Guarda, io mi sono ritirato a 40 anni, ero in forma fisicamente, però era dura resistere mentalmente, ma per Rossi… bè, non ha una moglie, non ha figli… non so se mi spiego, meno guai per lui (ride)… insomma, Valentino penserà solo a correre e sono convinto che farà ancora molto bene, si giocherà le vittorie”.

Si giocherà le vittorie con ragazzi ben più giovani di lui, come Marquez e Vinales…

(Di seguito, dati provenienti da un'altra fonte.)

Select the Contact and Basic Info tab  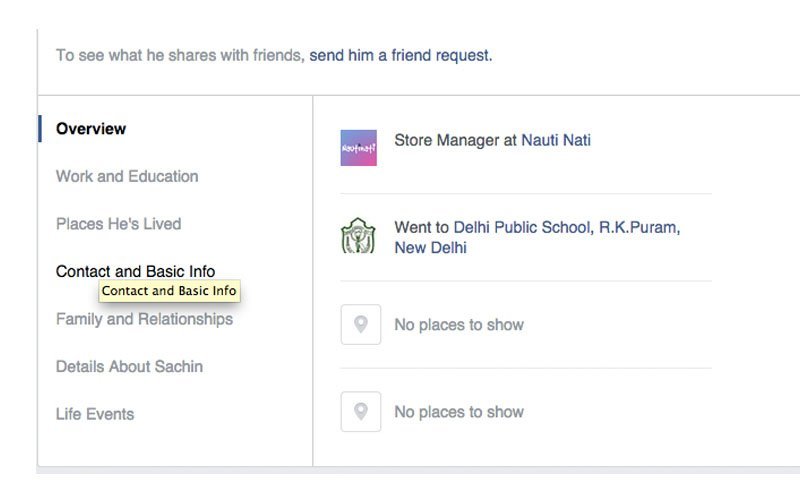click(135, 271)
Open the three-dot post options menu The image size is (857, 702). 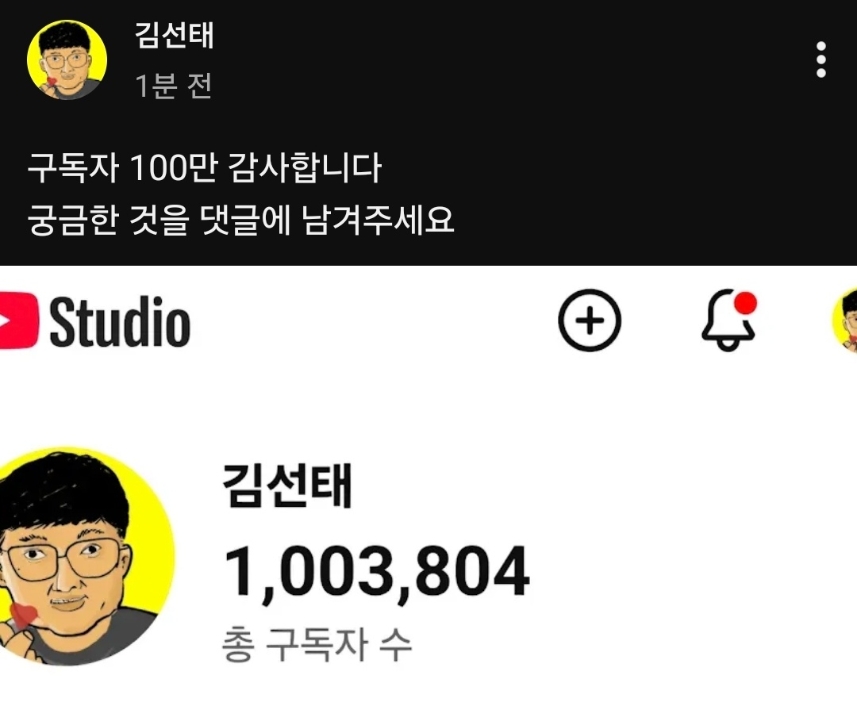pos(820,59)
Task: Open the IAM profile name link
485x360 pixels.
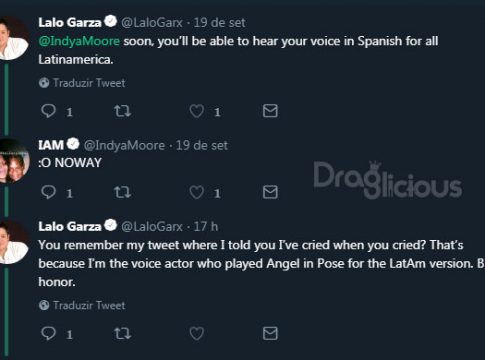Action: pos(51,145)
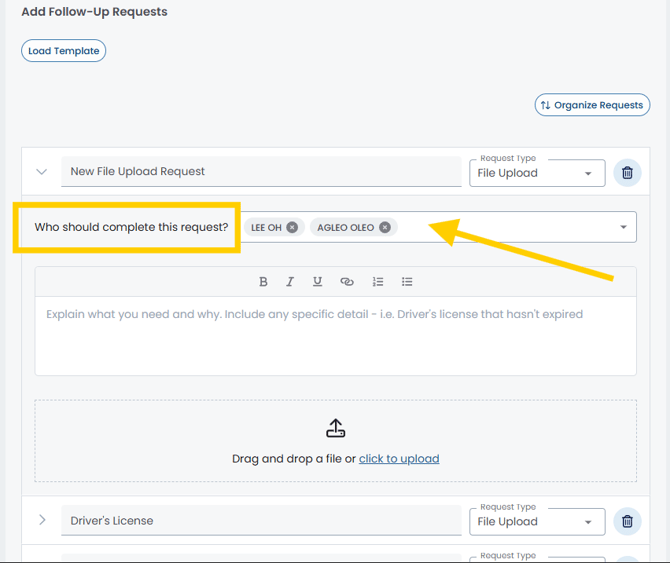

Maverick Vinales è un grande talento: nel primo test a Valencia ha dimostrato di essere subito veloce con la Yamaha M1 e si è ripetuto in Malesia. Vinales ha doti di guida notevoli, è forte ed affamato. Vedremo a che livello potrà esprimersi”.

Colin non appare affatto nostalgico quando pensa ai suoi anni d’oro nelle corse e, parlando della Superbike, il suo primo amore, il texano si dimostra ottimista e positivo: “le gare SBK sono ancora belle, io approvo i cambiamenti regolamentari e credo che lo spettacolo possa essere di alto livello anche in futuro”.

A proposito di livello, i corsisti del tuo boot camp hanno un bravissimo maestro…

Sì, ora sono un insegnante (ride). Il boot camp è una specie di campo d’allenamento di derapate su terra, c’è un hotel che sembra un saloon e ci possono dormire 28 persone, diamo da mangiare a tutti, guidiamo, costituiamo piccole squadre divise per livelli di abilità. È divertente, dopo pranzo spariamo con le pistole, e facciamo una gara di tiro. Dopo torniamo in sella fino a tarda serata, con le luci artificiali. Ad aiutare me ci sono altri istruttori, tutti qualificati”.

Non riesci a vivere senza guidare la moto?!

Ho iniziato da bambino, guidare moto è la mia vita; amo salire in sella e dare gas, anche adesso che mi sono ‘ritirato’. Magari in futuro potrei allestire un mio team e lanciare qualche giovane, intanto seguo mio figlio, se vuole guidare la moto, può farlo, se desidera giocare a baseball, sono al suo fianco… a proposito, se in futuro passi dalle mie parti, in Texas, sei ufficialmente invitato al boot camp qui da me”.

Un invito così, da un personaggio così, è impossibile da rifiutare.